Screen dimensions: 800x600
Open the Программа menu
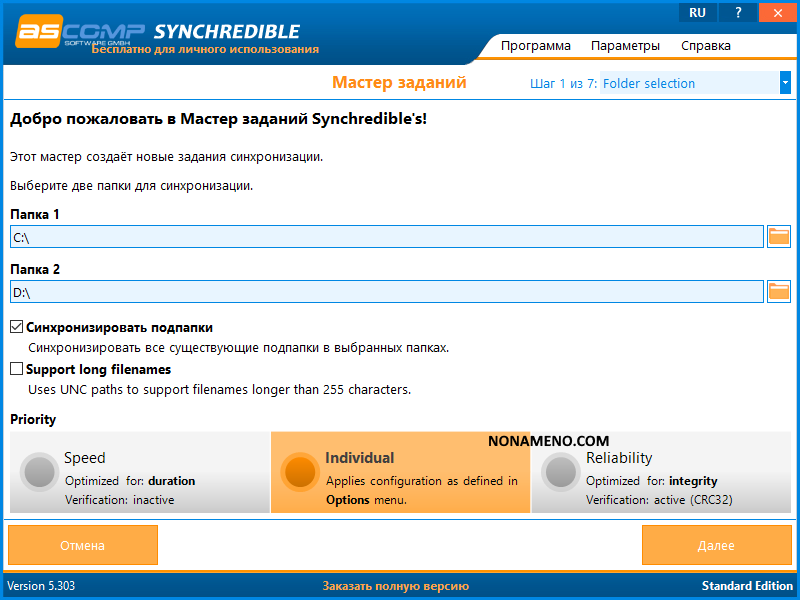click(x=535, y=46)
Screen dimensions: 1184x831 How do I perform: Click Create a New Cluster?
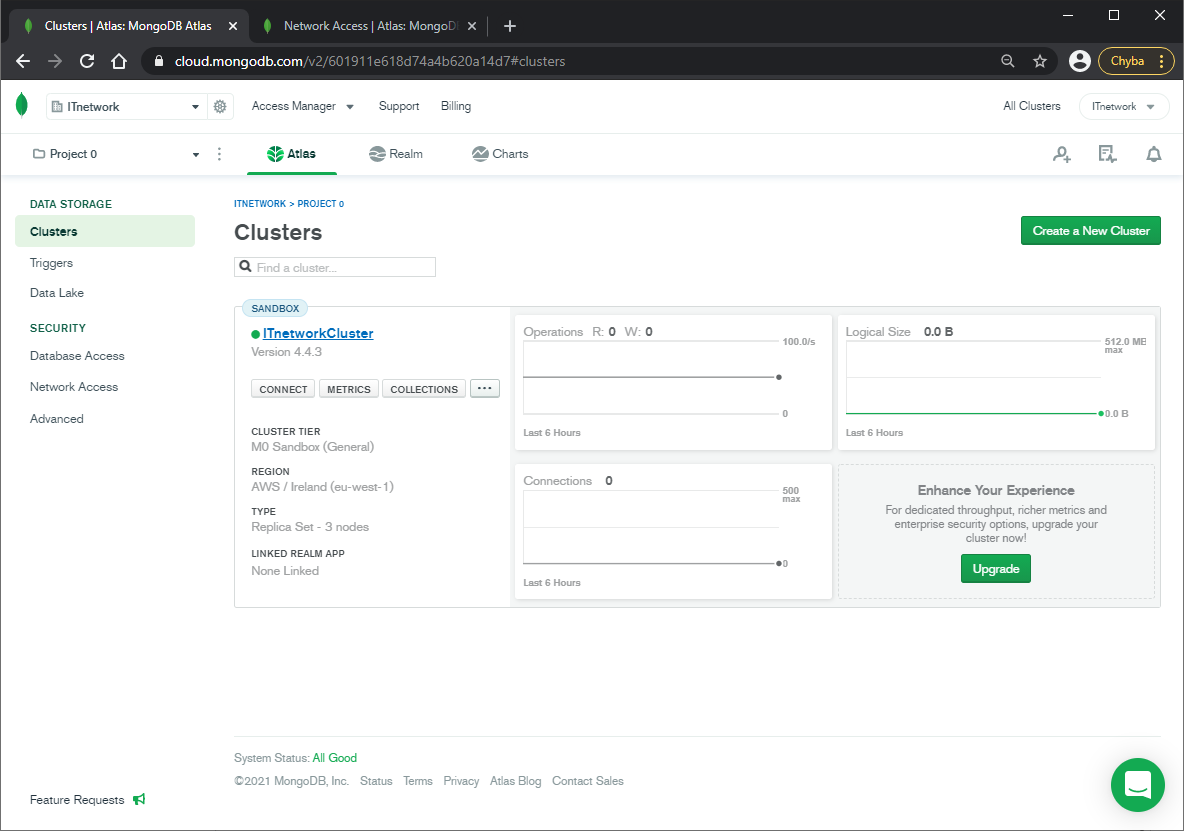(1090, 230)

WHAT NEEDS TO BE DONE: All entries above are to be set down word for word, and the pictures are to be left out.

YOUR RESPONSE:
Screen dimensions: 800x600
Open the Программа menu
click(x=535, y=46)
Screen dimensions: 1184x831 How do I perform: Click Create a New Cluster?
(1090, 230)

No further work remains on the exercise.